#### [Activity]
After finding the line with "Task: Click the circled 13 category icon" in the entries below, copy that line and each one after it exactly, through the last line, and omit pictures.

#### [Data for analysis]
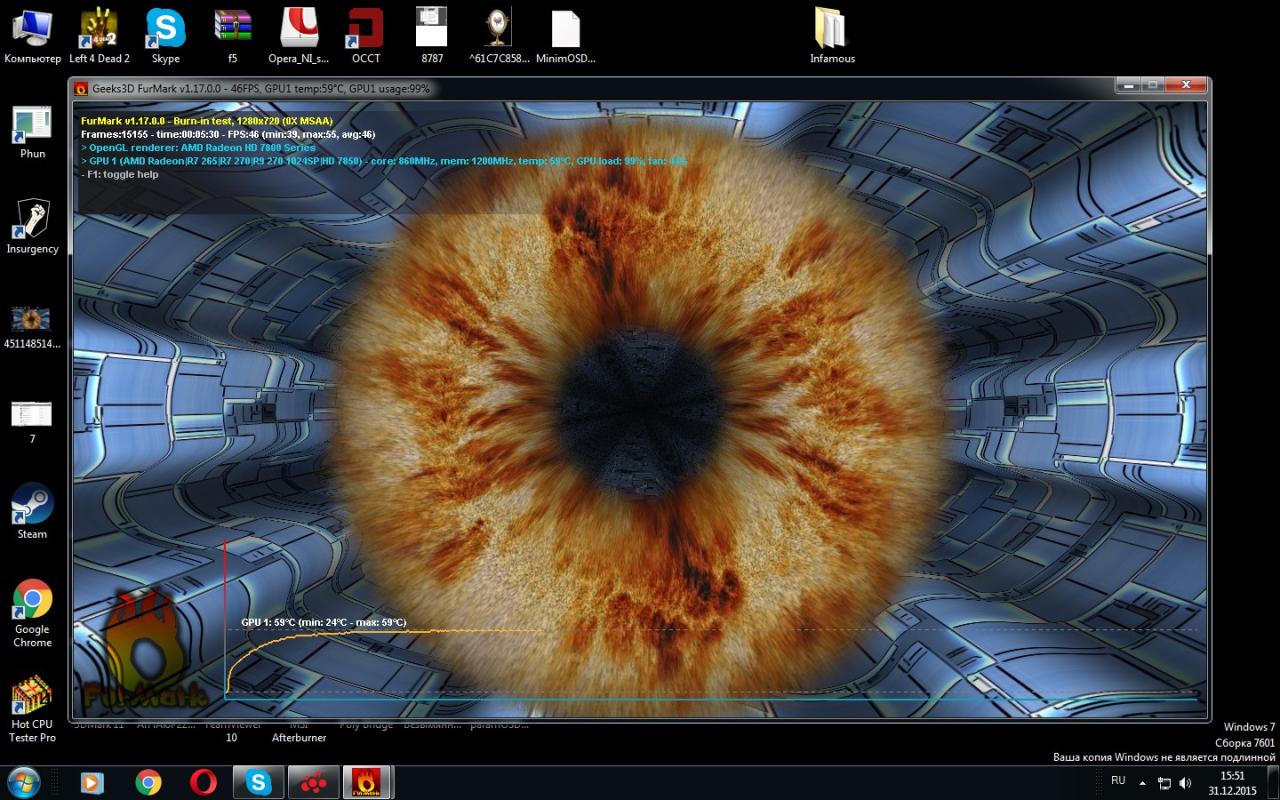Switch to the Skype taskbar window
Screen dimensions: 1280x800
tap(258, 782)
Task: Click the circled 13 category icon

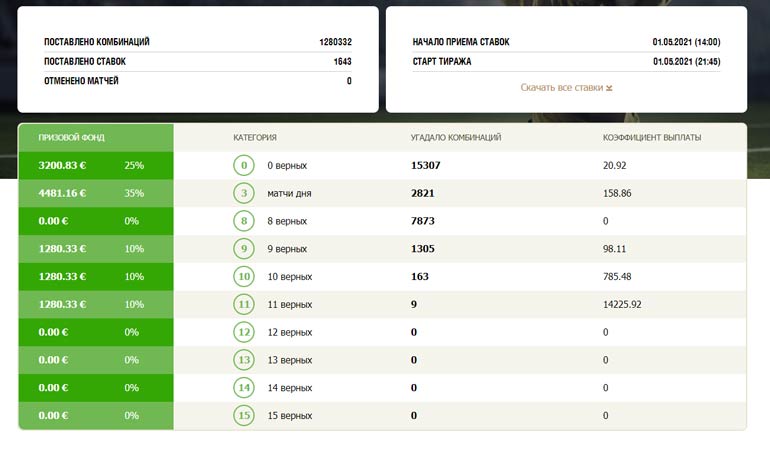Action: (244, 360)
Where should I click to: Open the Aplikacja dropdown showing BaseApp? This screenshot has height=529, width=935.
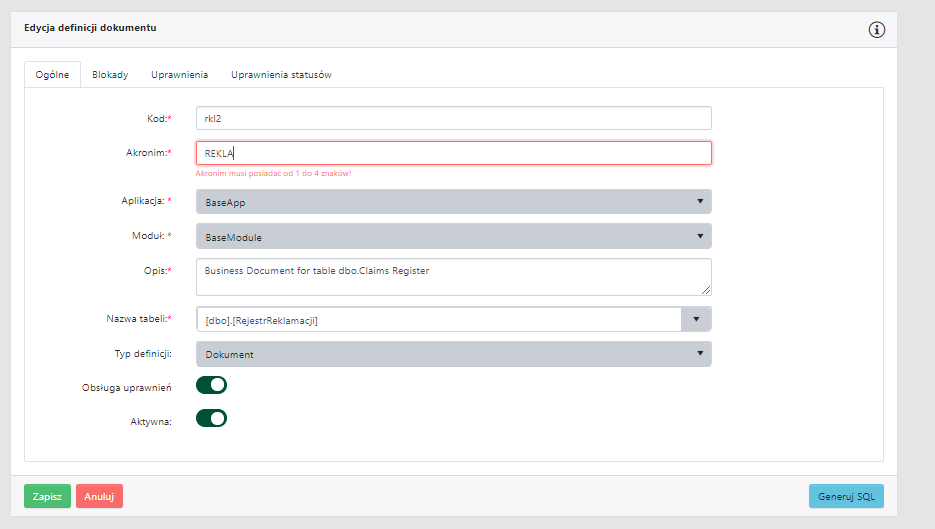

#### [Reply]
Task: Click the circled 13 category icon

Action: (244, 360)
Where should I click to: Open the Aplikacja dropdown showing BaseApp? This screenshot has height=529, width=935.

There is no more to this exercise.